Al suo primo lungometraggio da regista, Ildo Brizi sintetizza con queste parole Danse macabre, che apre in un 1969 in bianco e nero mostrando un omicidio attuato da un individuo sfigurato, per poi spostarsi a quarantacinque anni più tardi e portarci a conoscenza, a colori, della Margherita interpretata da Guia Zapponi.

Una ragazza alla soglia dei trent’anni, quest’ultima, la cui esistenza viene stravolta dalla morte della nonna, a quanto pare lacerata dal desiderio di scoprire che fine fece la madre, giovane attrice degli anni Venti che scomparve durante le riprese di un film diretto da un folle regista.

Del resto, man mano che alcuni indizi portano all’emersione di un incendio verificatosi durante la prima di quell’opera e al quale sopravvissero soltanto due persone, non sono affatto connotati metacinematografici a caratterizzare parte della oltre ora e quaranta di visione che, sceneggiata dallo stesso Brizi insieme al tecnico degli effetti speciali Davide Riccardi, nasce come evoluzione di un soggetto concepito per un cortometraggio.

Oltre ora e quaranta che, con la protagonista destinata a finire progressivamente in preda a terrificanti visioni e il sacerdote suo confidente don Massimiliano alias Roberto Bobbio che contribuisce rivelandole diversi importanti retroscena, si evolve lentamente sguazzando in mezzo a immagini del Gesù crocifisso lacrimante sangue e l’apparizione di una misteriosa suora che sembra quasi uscita dall’universo waniano della saga The conjuring.

Sebbene, con un cast comprendente anche Mario Giustini e Julia Ivaldi, appare evidente che l’intenzione principale sia quella di omaggiare il gotico italiano su celluloide risalente agli anni Sessanta e Settanta, con rimandi al Lucio Fulci dell’horror e ai primi due capitoli della trilogia argentiana delle Tre madri, che pare siano richiamati anche nella colonna sonora a firma di Simone Giorgini e Aimone Gronchi.
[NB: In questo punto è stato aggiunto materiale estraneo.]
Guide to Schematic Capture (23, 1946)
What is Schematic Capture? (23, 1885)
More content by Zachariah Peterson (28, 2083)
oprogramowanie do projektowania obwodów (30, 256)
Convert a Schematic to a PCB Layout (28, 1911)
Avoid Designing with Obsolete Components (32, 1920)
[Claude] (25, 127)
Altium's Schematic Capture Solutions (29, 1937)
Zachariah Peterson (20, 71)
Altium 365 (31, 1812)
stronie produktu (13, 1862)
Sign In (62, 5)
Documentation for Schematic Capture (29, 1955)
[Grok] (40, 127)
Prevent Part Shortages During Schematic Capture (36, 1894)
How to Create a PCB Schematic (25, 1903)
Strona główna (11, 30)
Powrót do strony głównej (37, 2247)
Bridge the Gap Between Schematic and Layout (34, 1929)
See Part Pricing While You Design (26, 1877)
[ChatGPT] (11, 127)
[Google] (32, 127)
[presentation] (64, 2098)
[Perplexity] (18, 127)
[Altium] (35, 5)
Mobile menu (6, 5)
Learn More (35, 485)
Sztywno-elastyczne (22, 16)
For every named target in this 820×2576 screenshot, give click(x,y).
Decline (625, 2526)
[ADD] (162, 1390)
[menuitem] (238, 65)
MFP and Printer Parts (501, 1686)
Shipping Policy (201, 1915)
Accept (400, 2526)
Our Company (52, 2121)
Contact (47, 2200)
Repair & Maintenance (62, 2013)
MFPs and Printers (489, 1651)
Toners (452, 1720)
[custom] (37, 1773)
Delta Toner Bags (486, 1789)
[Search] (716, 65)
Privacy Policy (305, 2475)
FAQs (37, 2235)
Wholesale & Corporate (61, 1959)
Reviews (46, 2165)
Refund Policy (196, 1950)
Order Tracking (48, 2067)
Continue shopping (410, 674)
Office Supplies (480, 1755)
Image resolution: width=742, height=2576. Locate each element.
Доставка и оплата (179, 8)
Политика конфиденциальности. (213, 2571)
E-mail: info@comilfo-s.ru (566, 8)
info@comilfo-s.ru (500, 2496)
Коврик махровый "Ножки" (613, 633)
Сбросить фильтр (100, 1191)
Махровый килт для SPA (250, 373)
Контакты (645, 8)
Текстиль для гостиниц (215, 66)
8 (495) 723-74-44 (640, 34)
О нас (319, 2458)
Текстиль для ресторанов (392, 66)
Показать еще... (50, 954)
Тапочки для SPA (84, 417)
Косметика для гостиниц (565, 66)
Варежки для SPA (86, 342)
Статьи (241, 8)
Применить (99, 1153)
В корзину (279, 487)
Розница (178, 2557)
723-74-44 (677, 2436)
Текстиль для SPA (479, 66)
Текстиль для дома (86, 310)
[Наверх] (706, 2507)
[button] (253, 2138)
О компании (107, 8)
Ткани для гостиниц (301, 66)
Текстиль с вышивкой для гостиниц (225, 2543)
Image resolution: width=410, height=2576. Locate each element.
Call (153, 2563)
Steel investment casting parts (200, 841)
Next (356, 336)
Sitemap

E, con un vecchio caso di possessione tirato in ballo, è possibile scorgere anche una certa influenza dai prodotti di paura sfornati dalla Settima arte orientale d’inizio XXI secolo nel corso di un thriller a base di atipica ghost story che, definita dal suo autore “Una storia che lascia un senso immotivato ma persistente di indefinita inquietudine”, individua alcuni dei propri pregi nell’efficace montaggio di Brizi e Marco Paba e nella capacità di regalare a dovere raccapriccio quando necessario… lasciando in parte a desiderare soltanto per quanto riguarda l’altalenante direzione degli attori.